Birdstrikes= bad news.
This picture below is of an Air Force F-111 that struck a bird, the fiberglass radome completely delaminated and streamered. Sounds like what might have happened to DanTien's airplane. It doesn't take a big bird to do a lot of damage, though the bigger ones are devastating.
I was TDY in a very austere location in Central America in the early '80s. A DC-8 flown by a US contract carrier had taken a bird in the leading edge of the wing, tearing a considerable hole in the sheet metal. The MX crews said you could look "way inside" and see the wing structure through the hole The USAF maintenence guys were willing to install the new parts, but when the crew saw how we were living they decided not to wait there two days for the parts to be shipped. They told the mechanics to put some 100-mile-an-hour-tape over it and they would fly somewhere else. The MX chief got them to sign a release acknowledging that they knew what was wrong and were taking respsonsibilty. They flew away, I never heard anything more about it.

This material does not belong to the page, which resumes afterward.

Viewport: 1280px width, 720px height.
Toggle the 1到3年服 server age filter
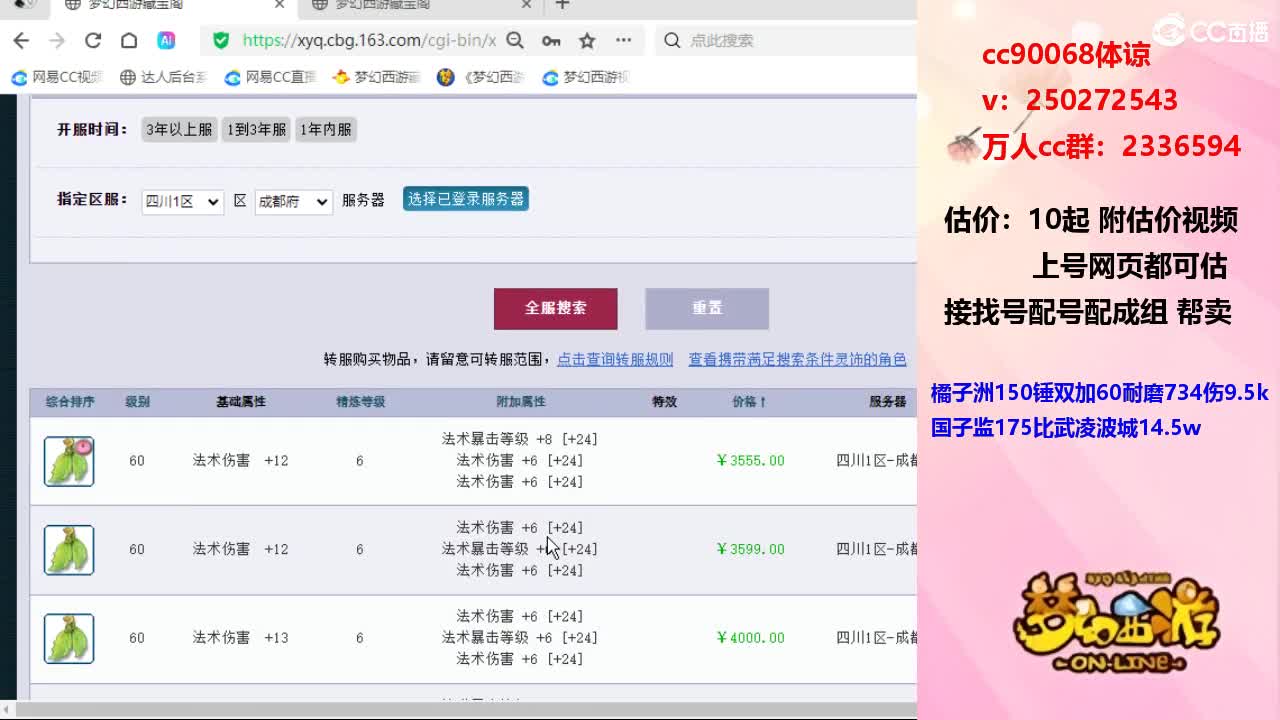[256, 130]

The chicken gun (also known as the chicken cannon, turkey gun, or rooster booster) has been around since 1972. It's used for the "chicken ingestion test," one of a series of stress tests required by the Federal Aviation Administration before a new jet engine design can be certified. The tests take place in a concrete building large enough to enclose an entire jet engine. With the engine operating at full speed, the cannon uses compressed air to shoot chicken carcasses into the turbine at 180 mph. (The Air Force is known to launch its poultry projectiles at 400 mph into F-16 canopies.)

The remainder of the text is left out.